Merck KGaA Ups the Pressure on Versum
27.03.2019 -
Merck KGaA is continuing its quest to foil the merger plans of US electronic materials producer Versum with compatriot Entegris and buy Versum itself.
The German pharmaceuticals and chemicals producer said it has commenced its $48 per share cash tender offer for all outstanding shares in the Arizona-based firm.
The offer, which is without interest and less any withholding taxes, reflects an enterprise value for Versum of around $6 billion and an EBITDA multiple of around 13.3 times the 2018 figure, Merck said. Both the offer and withdrawal rights are scheduled to expire at 5 p.m. Eastern Daylight Time on June 7, 2019, unless the offer is extended.
Further to its filing of a proxy statement with the US Securities and Exchange Commission announced earlier, Merck said it has begun mailing its “definitive proxy materials,” including a green proxy card.

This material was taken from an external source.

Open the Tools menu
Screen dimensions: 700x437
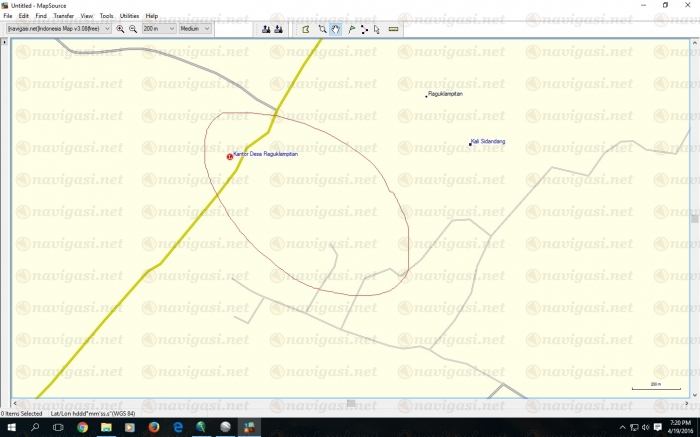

In its second open letter to Versum shareholders, it stressed that it is “firmly committed” to completing the acquisition, and the tender offer is “an unambiguous step toward that objective.”
The Darmstadt-based group said it has entered into a facilities agreement with Bank of America Merrill Lynch, BNP Paribas Fortis and Deutsche Bank, which provides it with “fully committed financing” for the proposed deal.
Merck told Versum shareholders it is approaching them directly as the company’s board refuses to engage, despite its offer being “unquestionably superior to the proposed Entegris transaction.” An analysis by Versum’s own financial advisor, Lazard, supports that view, it said.
Additionally, Merck said the premium valuation reflected its tender offer is “certain and immediate,” without any of the significant ongoing integration, operational or market risks reflected in the value of the Entegris stock consideration and without the need for the achievement of synergies.
The German group also that its offer carries no conditions other than the redemption of Versum’s poison pill and other customary conditions for offers of this type.
“The regulatory process is underway, and we expect that regulatory clearances will be received in a timely manner,” Merck said. At the same time, it took a jab at the Versum board, calling its recently revised synergy estimates “illusory” and “a transparent attempt to catch up to the value of our superior proposal.”
In a repeated attempt to ward off the hostile takeover attempt, Versum said it had identified incremental cost and revenue synergies in the deal with Entegris, the amount of which was more than double that announced at the time of the original proposal.